**YOUR ASSIGNMENT**
Please write out, exactly, every line of the listing from its first line through the one that includes "Toggle the second preview display mode button".

**PROVIDED RECORDS**

....

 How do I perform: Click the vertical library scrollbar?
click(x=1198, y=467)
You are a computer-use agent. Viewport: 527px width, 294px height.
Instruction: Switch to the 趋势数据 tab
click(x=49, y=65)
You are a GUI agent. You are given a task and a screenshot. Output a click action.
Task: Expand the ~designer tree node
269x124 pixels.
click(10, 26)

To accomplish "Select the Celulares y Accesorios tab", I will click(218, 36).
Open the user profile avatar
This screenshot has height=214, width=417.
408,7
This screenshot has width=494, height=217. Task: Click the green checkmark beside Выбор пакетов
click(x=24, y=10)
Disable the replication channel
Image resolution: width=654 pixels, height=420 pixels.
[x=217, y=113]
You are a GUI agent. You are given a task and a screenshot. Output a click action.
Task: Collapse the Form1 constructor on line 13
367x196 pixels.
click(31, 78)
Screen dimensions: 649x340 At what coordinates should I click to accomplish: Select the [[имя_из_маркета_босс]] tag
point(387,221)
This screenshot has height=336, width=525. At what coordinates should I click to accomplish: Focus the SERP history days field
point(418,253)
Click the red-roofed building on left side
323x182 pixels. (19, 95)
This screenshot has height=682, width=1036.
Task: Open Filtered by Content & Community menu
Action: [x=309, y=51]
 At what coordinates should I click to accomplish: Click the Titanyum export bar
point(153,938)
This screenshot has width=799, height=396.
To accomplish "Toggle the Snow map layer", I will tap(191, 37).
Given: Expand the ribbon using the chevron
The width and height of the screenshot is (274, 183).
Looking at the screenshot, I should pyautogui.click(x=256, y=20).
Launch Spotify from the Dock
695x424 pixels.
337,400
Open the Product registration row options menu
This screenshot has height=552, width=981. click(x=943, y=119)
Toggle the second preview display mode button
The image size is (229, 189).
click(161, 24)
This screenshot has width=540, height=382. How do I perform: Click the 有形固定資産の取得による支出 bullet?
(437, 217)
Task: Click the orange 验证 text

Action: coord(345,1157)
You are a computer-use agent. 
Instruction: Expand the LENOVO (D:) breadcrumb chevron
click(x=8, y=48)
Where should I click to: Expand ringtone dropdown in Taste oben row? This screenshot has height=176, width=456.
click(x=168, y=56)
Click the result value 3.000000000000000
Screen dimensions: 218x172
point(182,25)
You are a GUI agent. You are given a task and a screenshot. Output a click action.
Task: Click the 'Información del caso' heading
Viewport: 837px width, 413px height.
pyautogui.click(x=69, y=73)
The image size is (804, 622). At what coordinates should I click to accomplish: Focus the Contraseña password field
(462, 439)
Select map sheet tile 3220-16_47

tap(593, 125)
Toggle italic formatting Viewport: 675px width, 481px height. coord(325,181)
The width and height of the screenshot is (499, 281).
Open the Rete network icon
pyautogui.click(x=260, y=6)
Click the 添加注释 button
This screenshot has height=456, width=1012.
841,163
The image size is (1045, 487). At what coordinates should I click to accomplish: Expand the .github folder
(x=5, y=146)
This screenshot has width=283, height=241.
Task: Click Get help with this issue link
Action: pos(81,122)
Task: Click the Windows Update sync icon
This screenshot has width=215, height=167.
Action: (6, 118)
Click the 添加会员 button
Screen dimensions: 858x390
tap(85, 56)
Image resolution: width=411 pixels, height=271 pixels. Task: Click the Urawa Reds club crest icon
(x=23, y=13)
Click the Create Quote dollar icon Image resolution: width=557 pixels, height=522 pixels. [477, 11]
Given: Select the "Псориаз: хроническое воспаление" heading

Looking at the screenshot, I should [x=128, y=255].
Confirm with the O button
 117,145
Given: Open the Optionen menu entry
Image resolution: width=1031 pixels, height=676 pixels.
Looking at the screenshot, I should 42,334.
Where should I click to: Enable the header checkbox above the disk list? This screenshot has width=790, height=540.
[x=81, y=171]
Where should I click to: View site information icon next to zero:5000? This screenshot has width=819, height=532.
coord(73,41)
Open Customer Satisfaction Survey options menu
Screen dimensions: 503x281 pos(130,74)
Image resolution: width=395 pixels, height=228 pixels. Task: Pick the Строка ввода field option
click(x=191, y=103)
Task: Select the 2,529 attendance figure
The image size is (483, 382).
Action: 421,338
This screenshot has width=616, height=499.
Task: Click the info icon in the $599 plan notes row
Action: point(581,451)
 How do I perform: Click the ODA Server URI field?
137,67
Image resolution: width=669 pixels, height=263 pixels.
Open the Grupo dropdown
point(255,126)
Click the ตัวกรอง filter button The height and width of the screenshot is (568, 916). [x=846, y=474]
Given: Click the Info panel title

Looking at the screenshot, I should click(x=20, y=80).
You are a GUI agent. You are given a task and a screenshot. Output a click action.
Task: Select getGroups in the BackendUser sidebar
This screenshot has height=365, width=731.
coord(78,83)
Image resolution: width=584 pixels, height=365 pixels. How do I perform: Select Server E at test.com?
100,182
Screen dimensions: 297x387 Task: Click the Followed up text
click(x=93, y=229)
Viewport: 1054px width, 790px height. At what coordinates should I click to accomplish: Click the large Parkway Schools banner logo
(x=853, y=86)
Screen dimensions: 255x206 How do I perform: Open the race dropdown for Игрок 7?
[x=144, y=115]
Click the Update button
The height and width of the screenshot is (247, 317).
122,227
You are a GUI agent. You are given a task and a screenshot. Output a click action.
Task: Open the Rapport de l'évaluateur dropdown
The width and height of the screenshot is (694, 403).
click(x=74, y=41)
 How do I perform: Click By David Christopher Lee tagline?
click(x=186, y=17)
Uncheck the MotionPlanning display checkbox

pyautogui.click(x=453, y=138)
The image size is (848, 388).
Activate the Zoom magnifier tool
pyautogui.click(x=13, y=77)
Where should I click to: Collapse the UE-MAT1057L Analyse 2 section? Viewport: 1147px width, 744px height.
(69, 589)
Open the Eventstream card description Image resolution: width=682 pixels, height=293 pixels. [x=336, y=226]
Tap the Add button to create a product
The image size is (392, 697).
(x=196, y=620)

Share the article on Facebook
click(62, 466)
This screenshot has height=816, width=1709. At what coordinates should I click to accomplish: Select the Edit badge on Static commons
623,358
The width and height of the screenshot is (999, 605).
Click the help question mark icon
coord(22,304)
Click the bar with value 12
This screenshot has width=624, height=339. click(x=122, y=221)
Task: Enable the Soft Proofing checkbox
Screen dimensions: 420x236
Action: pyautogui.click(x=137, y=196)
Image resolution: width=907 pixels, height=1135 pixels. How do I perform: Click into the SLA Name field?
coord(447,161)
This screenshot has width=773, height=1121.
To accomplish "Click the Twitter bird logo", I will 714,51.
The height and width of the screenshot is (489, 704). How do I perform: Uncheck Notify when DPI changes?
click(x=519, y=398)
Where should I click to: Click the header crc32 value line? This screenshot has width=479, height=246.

....

**OUTPUT FOR THIS EXERCISE**
 How do I perform: Click the vertical library scrollbar?
click(x=1198, y=467)
You are a computer-use agent. Viewport: 527px width, 294px height.
Instruction: Switch to the 趋势数据 tab
click(x=49, y=65)
You are a GUI agent. You are given a task and a screenshot. Output a click action.
Task: Expand the ~designer tree node
269x124 pixels.
click(10, 26)

To accomplish "Select the Celulares y Accesorios tab", I will click(218, 36).
Open the user profile avatar
This screenshot has height=214, width=417.
408,7
This screenshot has width=494, height=217. Task: Click the green checkmark beside Выбор пакетов
click(x=24, y=10)
Disable the replication channel
Image resolution: width=654 pixels, height=420 pixels.
[x=217, y=113]
You are a GUI agent. You are given a task and a screenshot. Output a click action.
Task: Collapse the Form1 constructor on line 13
367x196 pixels.
click(31, 78)
Screen dimensions: 649x340 At what coordinates should I click to accomplish: Select the [[имя_из_маркета_босс]] tag
point(387,221)
This screenshot has height=336, width=525. At what coordinates should I click to accomplish: Focus the SERP history days field
point(418,253)
Click the red-roofed building on left side
323x182 pixels. (19, 95)
This screenshot has height=682, width=1036.
Task: Open Filtered by Content & Community menu
Action: [x=309, y=51]
 At what coordinates should I click to accomplish: Click the Titanyum export bar
point(153,938)
This screenshot has width=799, height=396.
To accomplish "Toggle the Snow map layer", I will tap(191, 37).
Given: Expand the ribbon using the chevron
The width and height of the screenshot is (274, 183).
Looking at the screenshot, I should pyautogui.click(x=256, y=20).
Launch Spotify from the Dock
695x424 pixels.
337,400
Open the Product registration row options menu
This screenshot has height=552, width=981. click(x=943, y=119)
Toggle the second preview display mode button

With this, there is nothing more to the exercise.